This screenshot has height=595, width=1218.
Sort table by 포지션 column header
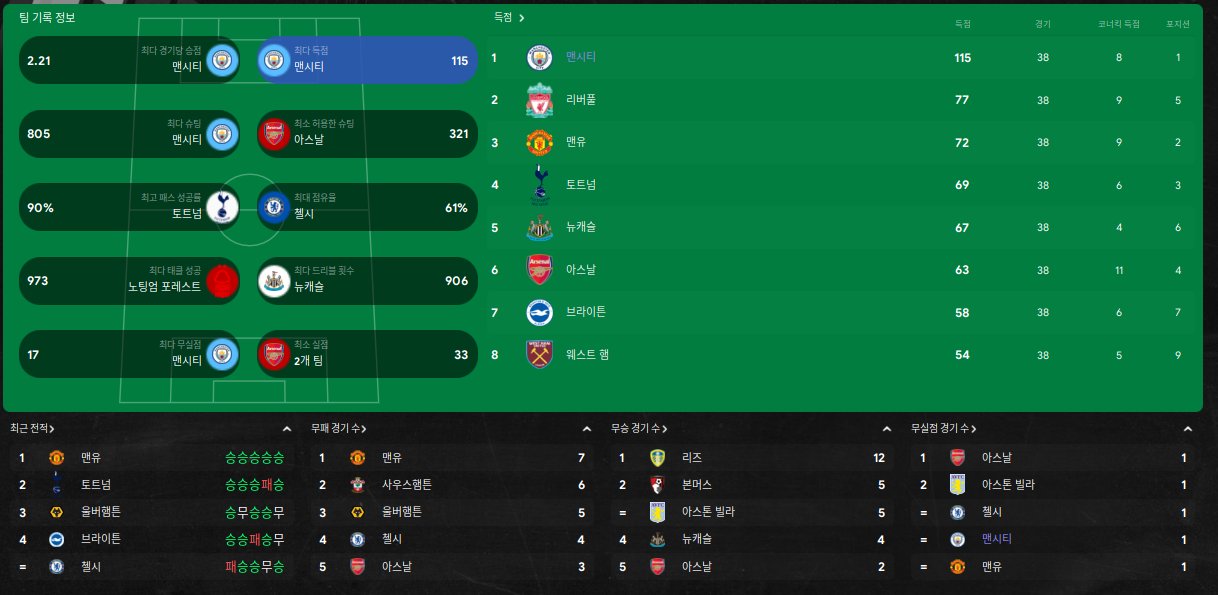point(1177,25)
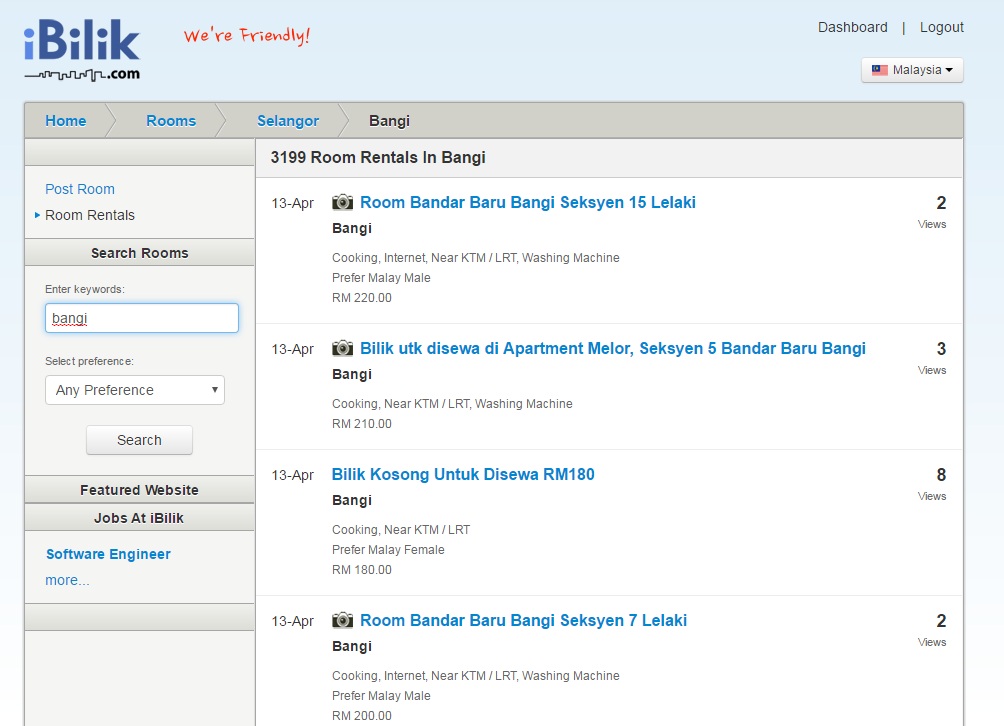
Task: Open the Dashboard link
Action: pos(853,27)
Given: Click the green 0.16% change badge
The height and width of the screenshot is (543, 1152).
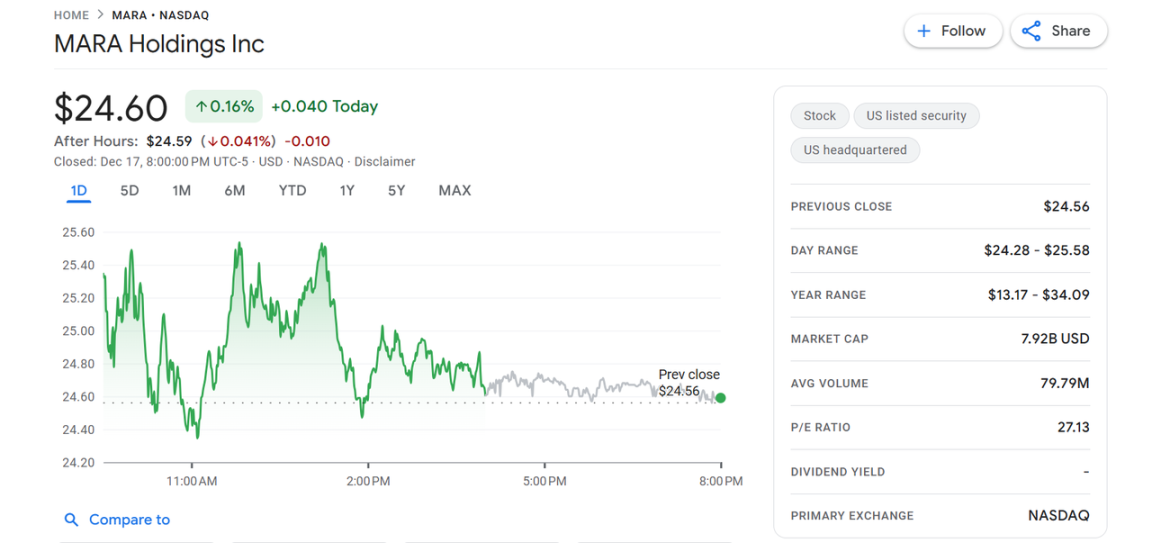Looking at the screenshot, I should pos(224,106).
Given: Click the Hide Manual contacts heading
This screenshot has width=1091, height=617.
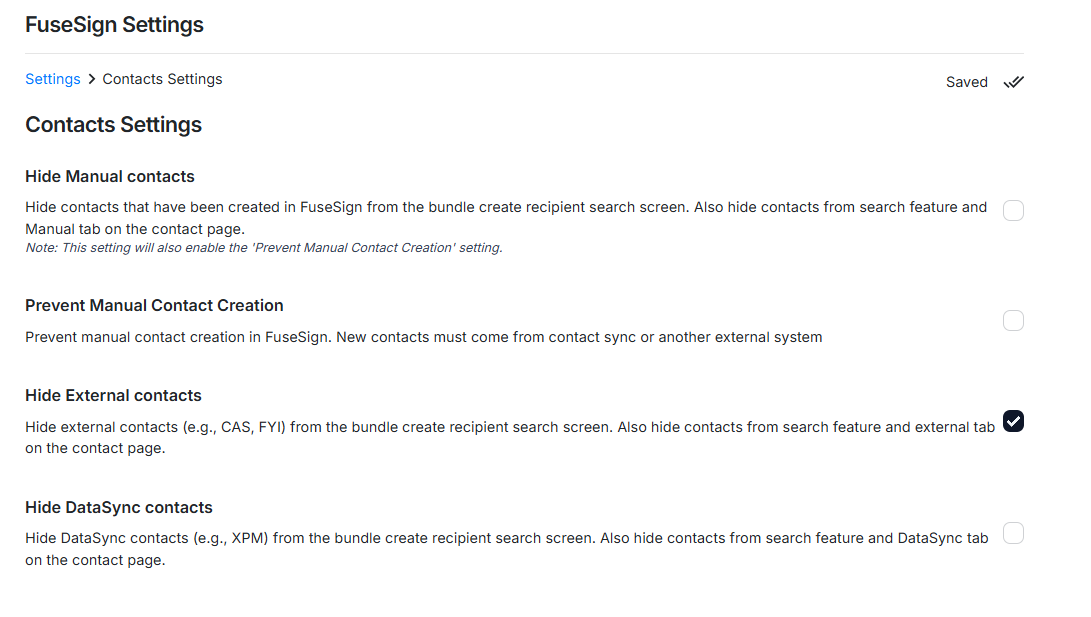Looking at the screenshot, I should coord(110,177).
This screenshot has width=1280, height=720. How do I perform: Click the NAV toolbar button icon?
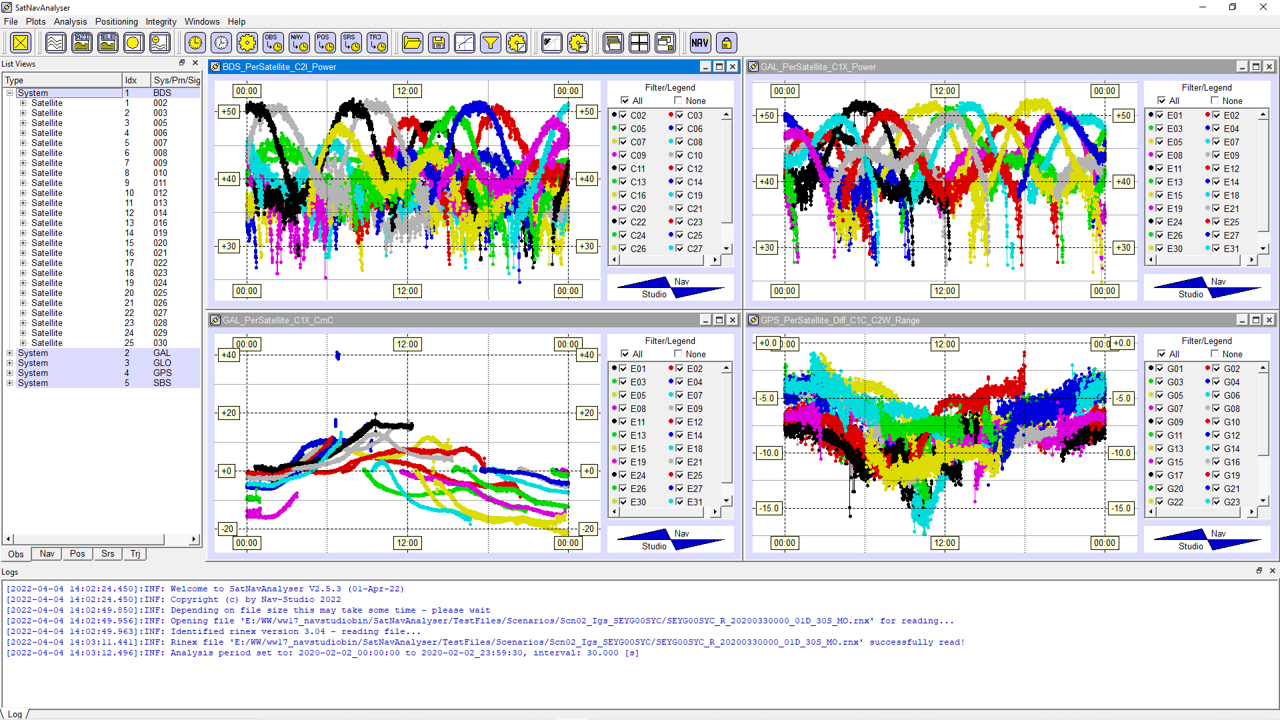(x=700, y=43)
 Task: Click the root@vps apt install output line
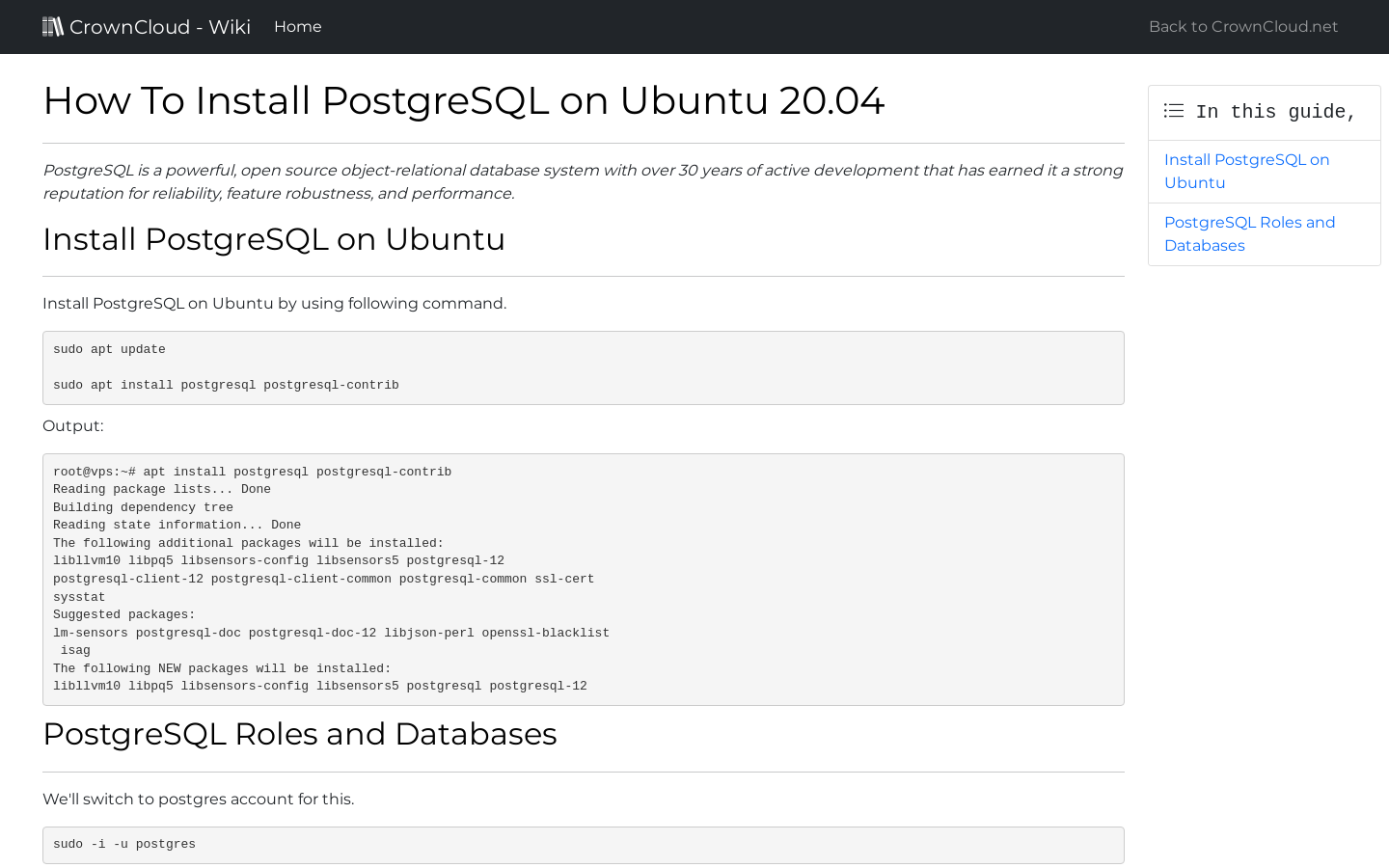coord(252,472)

[TASK DETAILS] Check each line of the records for the word "Given", then state how many lines have it, as a number only.

[SOLUTION TO THIS TASK] 2